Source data
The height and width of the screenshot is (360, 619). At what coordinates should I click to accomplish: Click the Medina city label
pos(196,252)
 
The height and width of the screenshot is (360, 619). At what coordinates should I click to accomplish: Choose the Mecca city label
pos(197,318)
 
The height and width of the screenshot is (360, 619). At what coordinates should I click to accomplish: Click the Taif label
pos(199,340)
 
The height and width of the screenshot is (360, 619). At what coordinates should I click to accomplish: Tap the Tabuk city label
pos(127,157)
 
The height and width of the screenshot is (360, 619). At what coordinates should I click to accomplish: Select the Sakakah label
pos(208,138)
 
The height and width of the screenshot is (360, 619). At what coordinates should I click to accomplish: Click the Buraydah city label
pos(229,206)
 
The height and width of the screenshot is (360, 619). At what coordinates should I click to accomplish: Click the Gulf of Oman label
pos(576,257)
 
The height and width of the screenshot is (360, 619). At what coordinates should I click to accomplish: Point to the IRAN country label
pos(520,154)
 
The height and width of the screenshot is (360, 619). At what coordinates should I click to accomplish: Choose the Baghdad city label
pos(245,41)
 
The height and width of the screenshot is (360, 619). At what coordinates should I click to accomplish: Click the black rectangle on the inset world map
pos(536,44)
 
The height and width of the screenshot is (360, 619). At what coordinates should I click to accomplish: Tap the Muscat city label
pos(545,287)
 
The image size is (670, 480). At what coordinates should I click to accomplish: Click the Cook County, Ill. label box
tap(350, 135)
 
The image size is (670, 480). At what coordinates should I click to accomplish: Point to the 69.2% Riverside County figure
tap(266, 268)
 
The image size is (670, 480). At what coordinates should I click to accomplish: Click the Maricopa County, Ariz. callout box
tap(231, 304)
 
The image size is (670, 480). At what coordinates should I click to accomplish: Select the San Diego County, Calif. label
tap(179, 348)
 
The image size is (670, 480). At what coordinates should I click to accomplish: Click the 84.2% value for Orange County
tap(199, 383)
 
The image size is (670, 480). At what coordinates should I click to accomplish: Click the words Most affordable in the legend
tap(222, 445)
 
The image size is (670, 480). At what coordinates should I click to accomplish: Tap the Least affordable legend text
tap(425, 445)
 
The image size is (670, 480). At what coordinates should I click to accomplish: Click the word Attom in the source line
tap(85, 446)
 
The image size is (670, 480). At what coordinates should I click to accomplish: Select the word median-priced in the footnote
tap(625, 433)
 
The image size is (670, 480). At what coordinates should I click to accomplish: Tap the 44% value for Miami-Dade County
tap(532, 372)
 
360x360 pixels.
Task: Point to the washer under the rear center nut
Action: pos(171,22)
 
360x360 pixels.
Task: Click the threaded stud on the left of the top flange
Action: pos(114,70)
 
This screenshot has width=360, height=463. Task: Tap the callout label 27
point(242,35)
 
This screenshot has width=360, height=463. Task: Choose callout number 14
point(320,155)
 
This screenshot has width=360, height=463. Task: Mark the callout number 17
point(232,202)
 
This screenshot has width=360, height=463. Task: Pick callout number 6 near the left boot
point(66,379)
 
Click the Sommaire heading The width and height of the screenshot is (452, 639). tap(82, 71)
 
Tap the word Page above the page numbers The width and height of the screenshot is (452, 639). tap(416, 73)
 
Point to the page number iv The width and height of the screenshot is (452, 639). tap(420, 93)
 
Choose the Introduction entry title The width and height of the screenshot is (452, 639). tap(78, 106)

GIVEN TASK:
Reproduce word for word the stretch of the listing above from its first line through the line containing "pos(520,154)".

THE SOLUTION:
The height and width of the screenshot is (360, 619). At what coordinates should I click to accomplish: Click the Medina city label
pos(196,252)
 
The height and width of the screenshot is (360, 619). At what coordinates should I click to accomplish: Choose the Mecca city label
pos(197,318)
 
The height and width of the screenshot is (360, 619). At what coordinates should I click to accomplish: Click the Taif label
pos(199,340)
 
The height and width of the screenshot is (360, 619). At what coordinates should I click to accomplish: Tap the Tabuk city label
pos(127,157)
 
The height and width of the screenshot is (360, 619). At what coordinates should I click to accomplish: Select the Sakakah label
pos(208,138)
 
The height and width of the screenshot is (360, 619). At what coordinates should I click to accomplish: Click the Buraydah city label
pos(229,206)
 
The height and width of the screenshot is (360, 619). At what coordinates should I click to accomplish: Click the Gulf of Oman label
pos(576,257)
 
The height and width of the screenshot is (360, 619). At what coordinates should I click to accomplish: Point to the IRAN country label
pos(520,154)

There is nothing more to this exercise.